Exercise description >> In the data below, one line contains "Task: Click the New partition starburst icon" and a later one contains "691x524 pixels.". Print both, with every line between them, exactly and alone.

Data to examine >>

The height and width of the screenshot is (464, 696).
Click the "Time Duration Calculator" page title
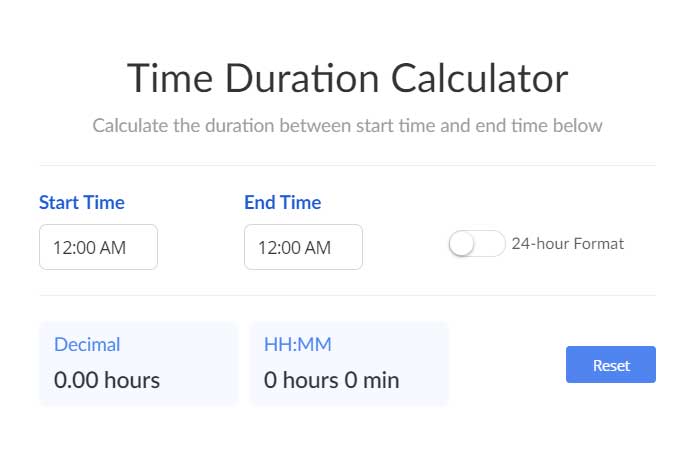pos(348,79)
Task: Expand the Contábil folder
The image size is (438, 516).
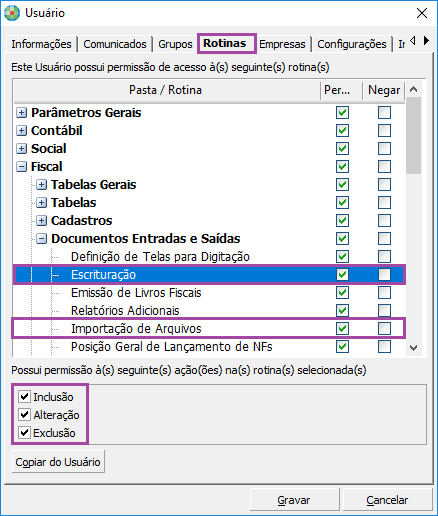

...

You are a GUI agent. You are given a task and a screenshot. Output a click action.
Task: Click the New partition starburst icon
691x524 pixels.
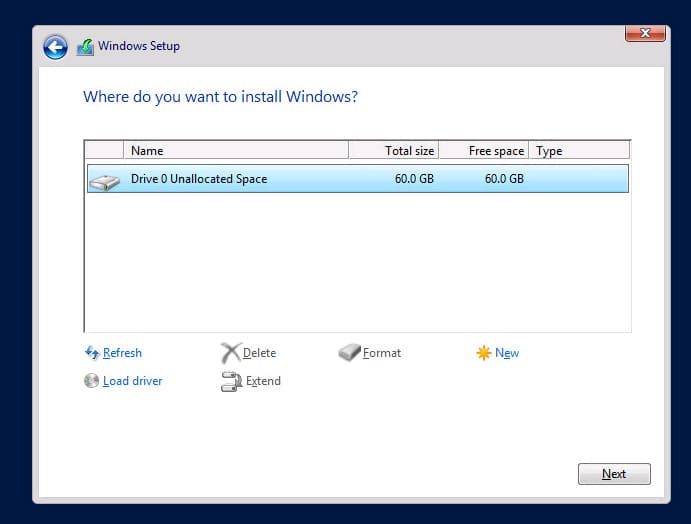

Response below >>
Task: Click the New partition starburst icon
691x524 pixels.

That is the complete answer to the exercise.